Measuring Success: How JDRF Tracks Clinical Trial Outcomes

JDRF does not simply write checks and wait. The organization actively monitors the progress of the trials it supports through milestone-based grant reviews, data-sharing agreements, and regular reports. Success metrics include not only whether a trial meets its primary end point but also how quickly it enrolls, whether it retains participants, and whether the results lead to further funding or regulatory action. This disciplined oversight ensures that donor dollars are spent efficiently and that lessons from failed trials inform the design of future studies.

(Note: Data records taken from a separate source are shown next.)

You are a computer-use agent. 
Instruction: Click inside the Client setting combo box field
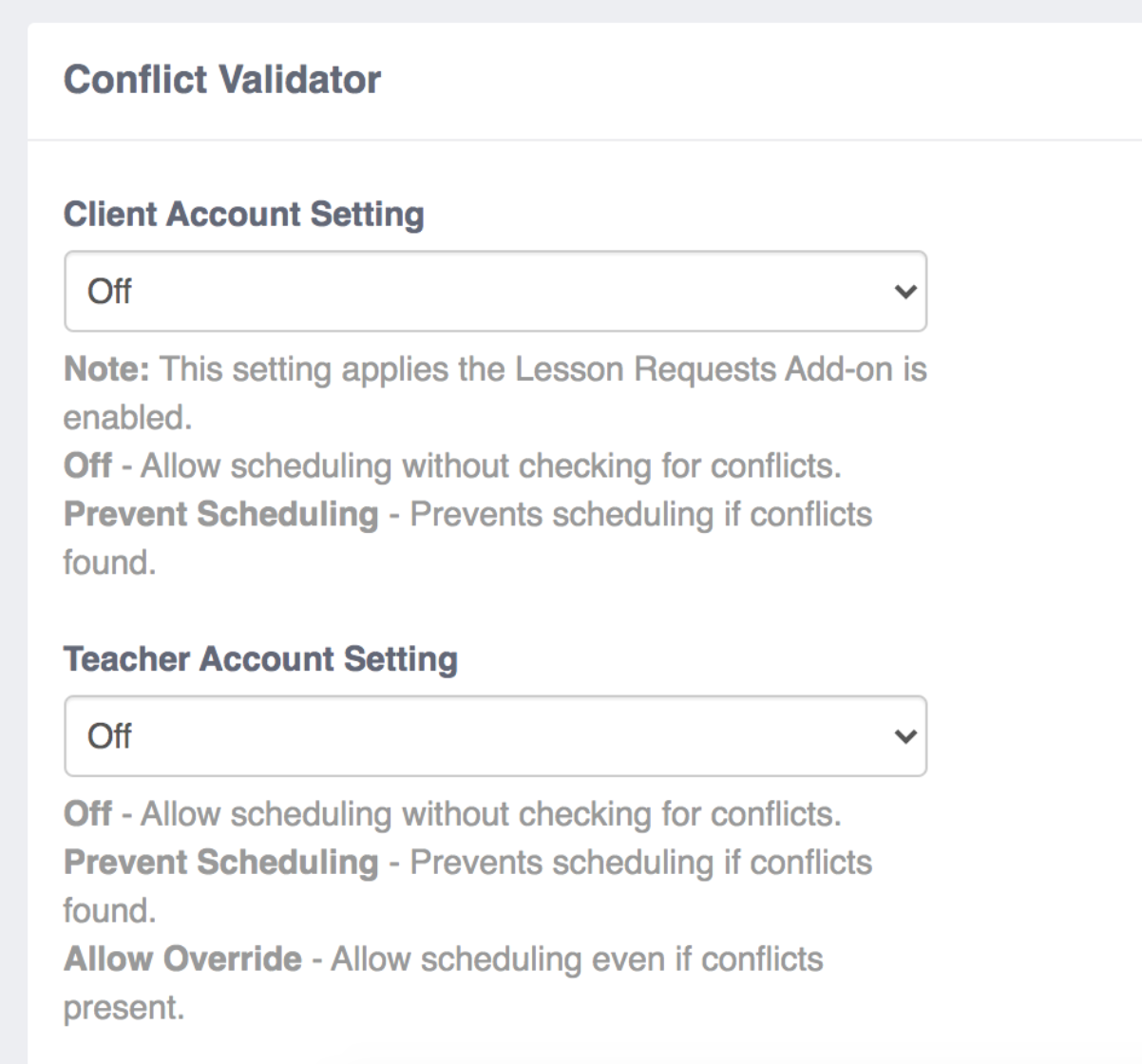pos(380,291)
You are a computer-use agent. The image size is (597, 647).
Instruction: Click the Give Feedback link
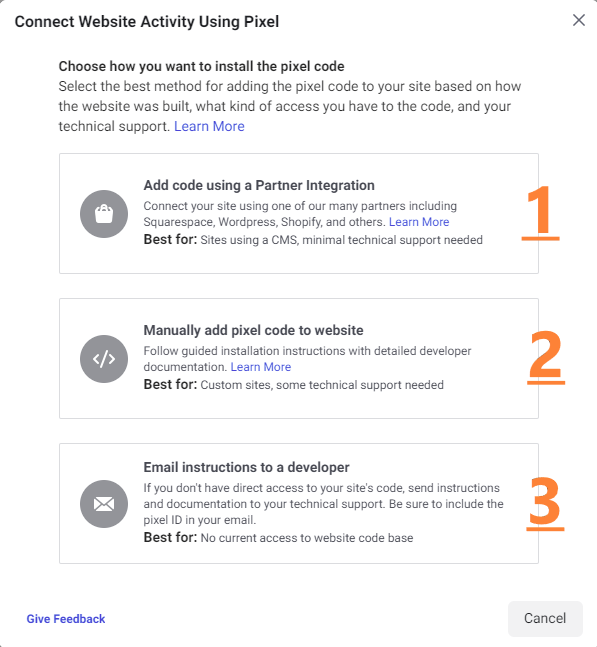66,619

From Bench to Bedside: The Value of a Coordinated Pipeline

Perhaps JDRF’s greatest strength is its ability to connect the dots across the entire translational spectrum. A discovery in an academic lab might first receive a small JDRF pilot grant. If results are promising, JDRF may fund a multi-center Phase 1 trial. Then, if safety is established, the organization helps the research team partner with an industry sponsor for later-stage development. This handoff process—smooth because JDRF cultivates relationships with both researchers and commercial partners—reduces the notorious “valley of death” between basic science and marketable therapies.

Challenges and the Road Ahead

Despite progress, significant hurdles remain. Clinical trials for T1D are expensive and time-consuming. Recruiting participants—especially for prevention trials that require screening of unaffected individuals—is difficult. The heterogeneity of T1D itself, which varies by age of onset, genetic background, and immune profile, complicates trial design. JDRF is tackling these challenges head-on by funding biomarker research to stratify patients, investing in decentralized trial technologies (e.g., telemedicine, remote CGM data collection), and pushing for regulatory acceptance of composite end points that capture both glycemic control and quality-of-life measures.

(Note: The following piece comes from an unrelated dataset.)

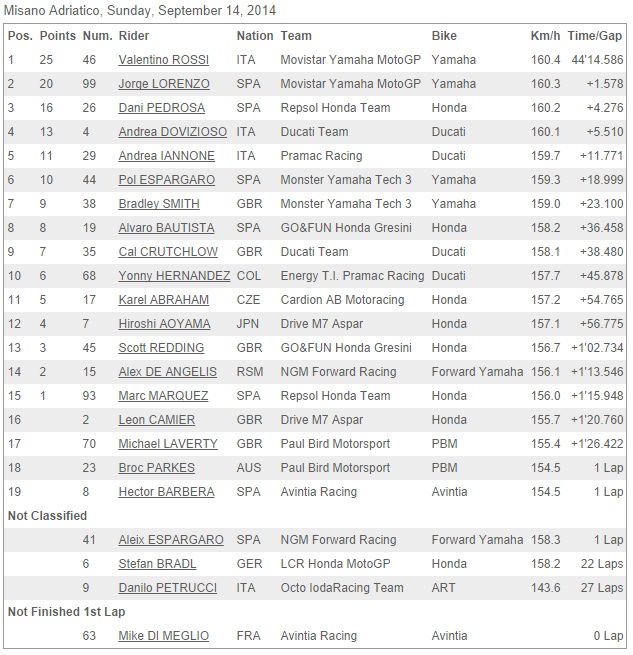Open Yonny HERNANDEZ rider link

tap(174, 276)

Another frontier is equity in clinical trials. Historically, T1D trials have underenrolled minorities and underserved populations. JDRF has launched initiatives to diversify trial participation, including community-based recruitment strategies and translation of trial materials into multiple languages. The goal is to ensure that future therapies work for everyone, not just a narrow demographic.

What This Means for People Living with T1D

For individuals and families affected by T1D, JDRF’s clinical trial facilitation means that more options are available today than ever before. Therapies that were science fiction a decade ago—immune prevention, automated insulin delivery, stem-cell transplants—are now being tested in humans. And because JDRF actively involves the patient community in trial design, these therapies are more likely to meet real-world needs.

If you or a loved one is interested in participating in a T1D clinical trial, JDRF provides a centralized clinical trials search tool on its website. The site allows you to filter by location, age, and study type. You can also learn more about specific trials through ClinicalTrials.gov, the federal registry that JDRF encourages all its funded investigators to use.

Conclusion: A Future Reshaped by Clinical Trials

JDRF’s work in facilitating clinical trials is a powerful example of how a nonprofit can accelerate medical progress. By combining strategic funding, collaborative partnerships, patient engagement, and regulatory advocacy, JDRF has helped bring therapies to market that directly improve the lives of people with T1D. While a cure remains the ultimate goal, the organization’s efforts have already delivered tangible benefits: fewer hypos, better glucose control, and—with teplizumab—the first-ever disease-modifying intervention. As science advances, JDRF’s commitment to clinical trials will continue to turn hope into reality, one study at a time.